[[ Input for this task open ]]

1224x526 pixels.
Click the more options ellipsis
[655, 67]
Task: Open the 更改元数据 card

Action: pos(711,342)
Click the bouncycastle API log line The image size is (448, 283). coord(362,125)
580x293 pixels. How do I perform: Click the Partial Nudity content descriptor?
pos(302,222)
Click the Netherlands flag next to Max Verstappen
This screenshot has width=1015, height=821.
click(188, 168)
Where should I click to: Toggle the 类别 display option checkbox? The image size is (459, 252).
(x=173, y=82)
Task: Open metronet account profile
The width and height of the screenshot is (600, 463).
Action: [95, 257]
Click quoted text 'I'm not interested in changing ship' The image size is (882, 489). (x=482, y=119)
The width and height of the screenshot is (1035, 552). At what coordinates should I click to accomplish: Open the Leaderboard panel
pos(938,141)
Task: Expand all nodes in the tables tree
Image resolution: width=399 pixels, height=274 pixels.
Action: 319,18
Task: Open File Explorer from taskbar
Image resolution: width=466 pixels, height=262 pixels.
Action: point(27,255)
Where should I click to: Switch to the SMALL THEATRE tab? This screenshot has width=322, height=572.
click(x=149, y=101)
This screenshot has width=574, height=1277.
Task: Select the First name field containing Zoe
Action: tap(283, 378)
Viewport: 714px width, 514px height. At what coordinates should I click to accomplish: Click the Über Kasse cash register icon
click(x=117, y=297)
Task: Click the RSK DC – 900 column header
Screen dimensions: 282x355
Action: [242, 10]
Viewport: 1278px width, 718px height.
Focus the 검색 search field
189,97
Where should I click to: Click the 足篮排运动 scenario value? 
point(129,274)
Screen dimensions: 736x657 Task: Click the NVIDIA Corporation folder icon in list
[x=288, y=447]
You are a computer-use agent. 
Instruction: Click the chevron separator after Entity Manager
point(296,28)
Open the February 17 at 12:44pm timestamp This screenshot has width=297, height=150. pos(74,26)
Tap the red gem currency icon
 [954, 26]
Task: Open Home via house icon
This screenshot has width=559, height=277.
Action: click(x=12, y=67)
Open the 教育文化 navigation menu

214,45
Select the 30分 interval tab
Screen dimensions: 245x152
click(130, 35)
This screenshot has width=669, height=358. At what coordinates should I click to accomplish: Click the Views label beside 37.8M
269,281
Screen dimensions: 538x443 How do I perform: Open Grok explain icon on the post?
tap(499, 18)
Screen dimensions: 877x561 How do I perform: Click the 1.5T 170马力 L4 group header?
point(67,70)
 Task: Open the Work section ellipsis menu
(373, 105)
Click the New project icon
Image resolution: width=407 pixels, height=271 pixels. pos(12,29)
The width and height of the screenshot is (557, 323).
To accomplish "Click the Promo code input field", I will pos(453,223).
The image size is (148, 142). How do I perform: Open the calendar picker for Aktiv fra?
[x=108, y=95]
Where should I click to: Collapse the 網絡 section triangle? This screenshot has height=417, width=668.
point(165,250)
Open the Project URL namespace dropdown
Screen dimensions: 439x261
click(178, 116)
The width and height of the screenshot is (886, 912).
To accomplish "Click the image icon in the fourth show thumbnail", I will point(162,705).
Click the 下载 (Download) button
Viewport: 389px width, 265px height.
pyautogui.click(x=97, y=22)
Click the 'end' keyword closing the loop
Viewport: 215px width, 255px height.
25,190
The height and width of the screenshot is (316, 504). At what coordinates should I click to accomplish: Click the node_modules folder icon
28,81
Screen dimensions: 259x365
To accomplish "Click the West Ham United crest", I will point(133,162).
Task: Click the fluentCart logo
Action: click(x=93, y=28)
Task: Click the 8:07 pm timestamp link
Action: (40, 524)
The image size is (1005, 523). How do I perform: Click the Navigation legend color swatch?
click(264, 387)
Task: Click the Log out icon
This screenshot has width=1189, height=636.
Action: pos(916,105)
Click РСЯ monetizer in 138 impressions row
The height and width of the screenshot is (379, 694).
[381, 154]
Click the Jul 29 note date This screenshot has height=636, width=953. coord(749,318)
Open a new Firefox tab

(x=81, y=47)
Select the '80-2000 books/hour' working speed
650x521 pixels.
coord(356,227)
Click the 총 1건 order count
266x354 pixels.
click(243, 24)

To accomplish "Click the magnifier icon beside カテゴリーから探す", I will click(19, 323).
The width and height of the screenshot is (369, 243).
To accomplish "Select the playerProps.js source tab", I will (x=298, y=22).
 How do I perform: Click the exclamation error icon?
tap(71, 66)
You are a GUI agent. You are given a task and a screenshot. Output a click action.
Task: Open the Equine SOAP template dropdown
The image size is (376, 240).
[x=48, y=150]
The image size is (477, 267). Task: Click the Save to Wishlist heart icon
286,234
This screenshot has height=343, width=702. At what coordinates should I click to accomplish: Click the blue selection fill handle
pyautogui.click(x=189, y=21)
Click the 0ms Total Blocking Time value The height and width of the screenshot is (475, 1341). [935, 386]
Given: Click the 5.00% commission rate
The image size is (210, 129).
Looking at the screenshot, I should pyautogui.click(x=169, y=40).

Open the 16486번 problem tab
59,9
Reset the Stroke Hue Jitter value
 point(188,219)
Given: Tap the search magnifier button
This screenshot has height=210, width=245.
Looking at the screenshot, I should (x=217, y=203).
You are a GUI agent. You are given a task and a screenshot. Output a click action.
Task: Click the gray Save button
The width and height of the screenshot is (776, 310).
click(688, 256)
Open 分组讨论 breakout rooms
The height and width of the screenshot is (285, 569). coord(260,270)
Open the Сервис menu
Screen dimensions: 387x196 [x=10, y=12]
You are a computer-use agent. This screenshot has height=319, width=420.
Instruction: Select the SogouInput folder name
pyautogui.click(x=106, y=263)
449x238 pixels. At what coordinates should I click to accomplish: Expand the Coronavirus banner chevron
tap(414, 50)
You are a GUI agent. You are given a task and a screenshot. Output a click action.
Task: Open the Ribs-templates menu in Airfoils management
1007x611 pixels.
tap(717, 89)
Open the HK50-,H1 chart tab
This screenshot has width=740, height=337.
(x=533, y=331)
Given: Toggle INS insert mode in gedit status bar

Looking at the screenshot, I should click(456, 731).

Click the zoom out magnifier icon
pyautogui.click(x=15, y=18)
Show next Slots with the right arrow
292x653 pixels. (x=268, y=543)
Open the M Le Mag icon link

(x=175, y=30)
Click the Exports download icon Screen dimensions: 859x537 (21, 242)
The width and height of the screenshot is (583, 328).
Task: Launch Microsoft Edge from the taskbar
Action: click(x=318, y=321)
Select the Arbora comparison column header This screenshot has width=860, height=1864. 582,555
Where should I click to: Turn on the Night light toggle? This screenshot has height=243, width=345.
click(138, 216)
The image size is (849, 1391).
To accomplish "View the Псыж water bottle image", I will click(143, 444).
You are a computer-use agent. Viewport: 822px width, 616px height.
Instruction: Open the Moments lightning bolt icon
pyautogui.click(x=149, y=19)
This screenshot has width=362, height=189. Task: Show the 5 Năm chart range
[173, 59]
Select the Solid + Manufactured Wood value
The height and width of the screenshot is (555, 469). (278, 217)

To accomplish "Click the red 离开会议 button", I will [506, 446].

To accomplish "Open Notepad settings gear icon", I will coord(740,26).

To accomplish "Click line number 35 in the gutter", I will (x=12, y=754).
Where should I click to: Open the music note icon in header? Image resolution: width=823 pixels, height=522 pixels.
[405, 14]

[[ Input for this task closed ]]

• **Task description**
Among the entries, count the lines that hold "computer". Reply with the count only.

• **Finished task**
3